Banking on Linux, Revisited

July 15, 2012

Back in October, 2009, I posted a couple of notes here about the idea of using a PC booted from a Linux Live CD for online banking (or other sensitive functions) to improve security.    A Live CD is a bootable CD-ROM that contains a complete Linux distribution  (the OS itself plus applications); the system is booted and run entirely from the CD, and the PC’s hard disk is not touched,  Since everything runs from the CD, any malware on the PC’s hard disk will not have a chance to run.   The topic had been discussed by Brian Krebs in a post on his “Security Fix” blog at the Washington Post. following a series of investigative reports on online banking fraud against small- and medium-sized businesses (SMBs).  I was glad to see and endorse his recommendation,

Krebs is now writing an independent blog, Krebs on Security (there’s always a link in the sidebar), and has continued to investigate banking fraud.   He has once again published a post suggesting the Live CD approach, and I still think it is a very sensible way to go for SMBs.  My ideal solution, as I’ve written before, would be a dedicated machine with a hardened OS and no applications software except what is required for the banking function.  But economics matter, and the Live CD solution gives many of the same benefits at significantly lower cost — and it costs almost nothing to try.  The article includes a step-by-step guide to getting and using a Live CD, using the Puppy Linux distribution; it is a “light weight” distro, which should run well on any PC that can run a reasonably current version of Windows.

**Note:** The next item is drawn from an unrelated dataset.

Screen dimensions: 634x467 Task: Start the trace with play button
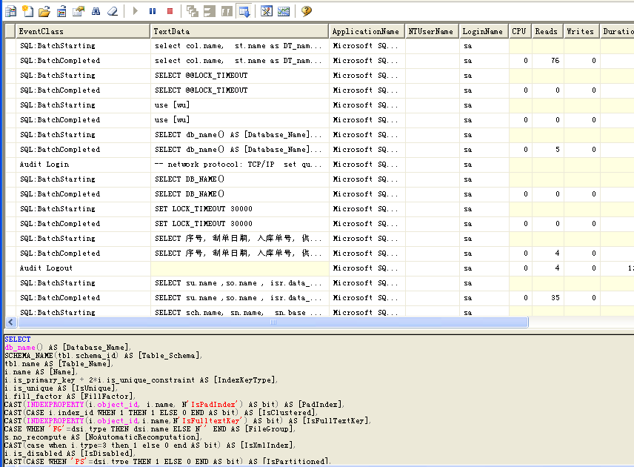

As Krebs points out in his article, the point is not that malware does not exist for other systems, but that the vast majority of it is targeted at Windows PCs.

All of the malware used in the attacks I’ve written about is built for Windows. That’s not to say bad guys behind these online heists won’t get around to targeting Mac OS X, or users of other operating systems.  Right now, there are no indications that they are doing this.

If you are going for a swim, and you can choose between two beaches, one of which is infested with sharks and the other is not, does it really matter that much why the sharks prefer the first beach?


SELinux Resources

July 15, 2012

I’ve mentioned SELinux (Security Enhanced Linux) here before; developed by the US National Security Agency (NSA), it is not a Linux distribution in the usual sense, but a set of modifications to the stock Linux operating system to provide more robust security capabilities, especially mandatory access control.  (The NSA also has a similar project, SEAndroid, for the Android mobile operating system.)  I’ve recently discovered some additional resources on the technical architecture and history of SELinux, and thought some readers might find them helpful.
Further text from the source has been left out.